I spun up two Haskell teams at work, and now it composes about half of our codebases. Happy to answer questions about the experience.

What kind of applications your team are working it? How's the overall development process felt? I'd like to know the reason to choose Haskell over other languages.

We built an Android app in Haskell because Python was too hard for loading shared objects.

We started from nothing in January, shipped the app last month.

We have 2.5 developers.

> We built an Android app in Haskell because Python was too hard for loading shared objects.

Can you elaborate the process? The only reference I could only find this: https://wiki.haskell.org/Android.

How did you end up developing/deploying your UI?
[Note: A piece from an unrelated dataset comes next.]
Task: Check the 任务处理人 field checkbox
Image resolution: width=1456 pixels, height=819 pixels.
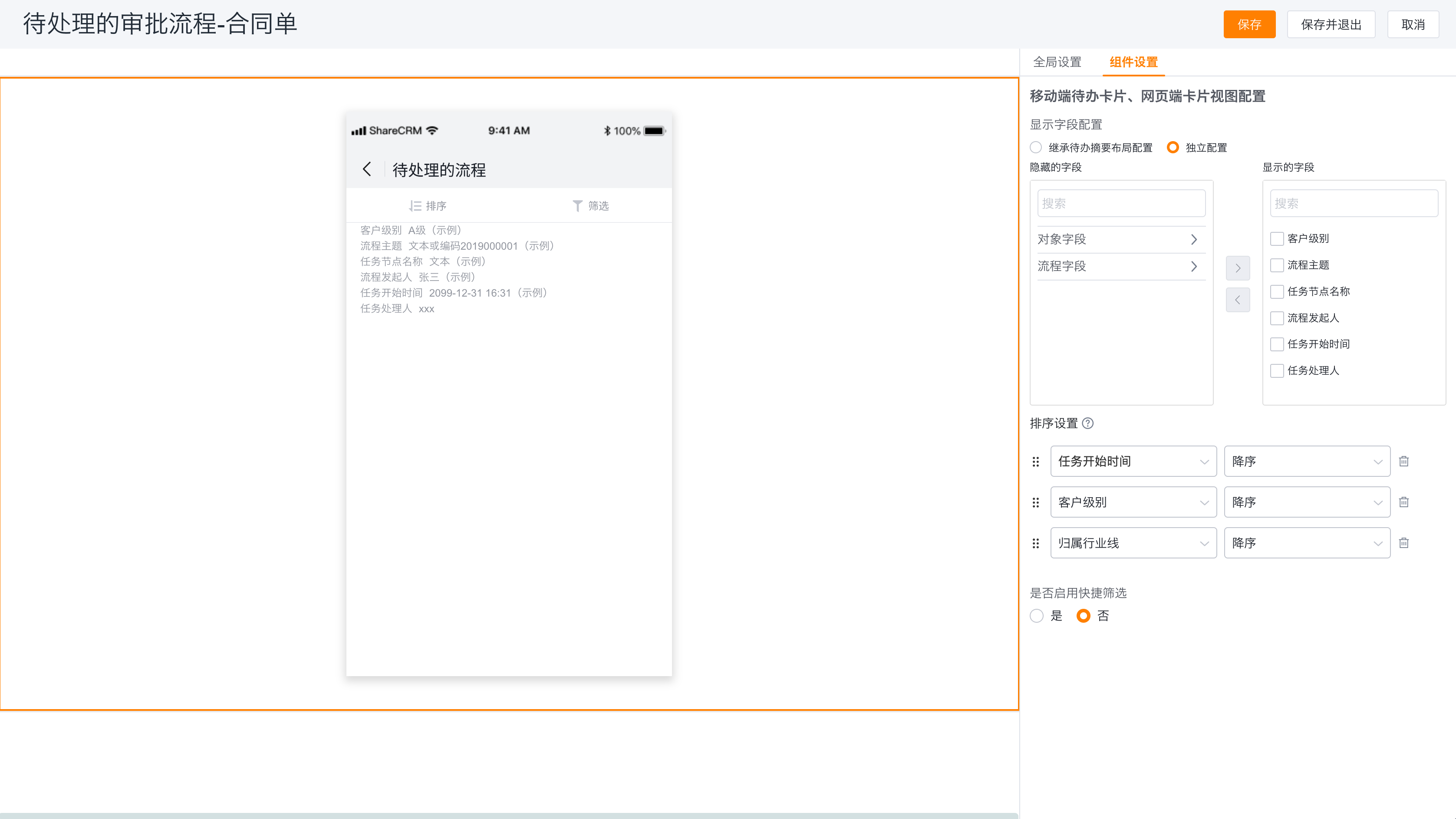Action: (x=1276, y=371)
We used reflex-frp, so our app was a webview that worked on localhost and Android. The docs say it also works on iOS but we don't have an iPhone.

The process was learning Functional Reactive Programming, then learning reflex-frp, then getting a contract with obsidian (creators of reflex) for one hour a week where we could ask questions.

( https://github.com/reflex-frp/reflex-platform )

We had a grant requirement to create a phone client for Tahoe-LAFS, a Python application with a bunch of dependencies, including ZFEC, a forward error correction library.

( https://tahoe-lafs.readthedocs.io/ )

( https://github.com/tahoe-lafs/zfec/ )

We needed bug for bug compatibility with the Python codebase, so I ran Tahoe on localhost and tested the Haskell client against the Python server. We used servant to build the API, since it builds both client and server side from the same description.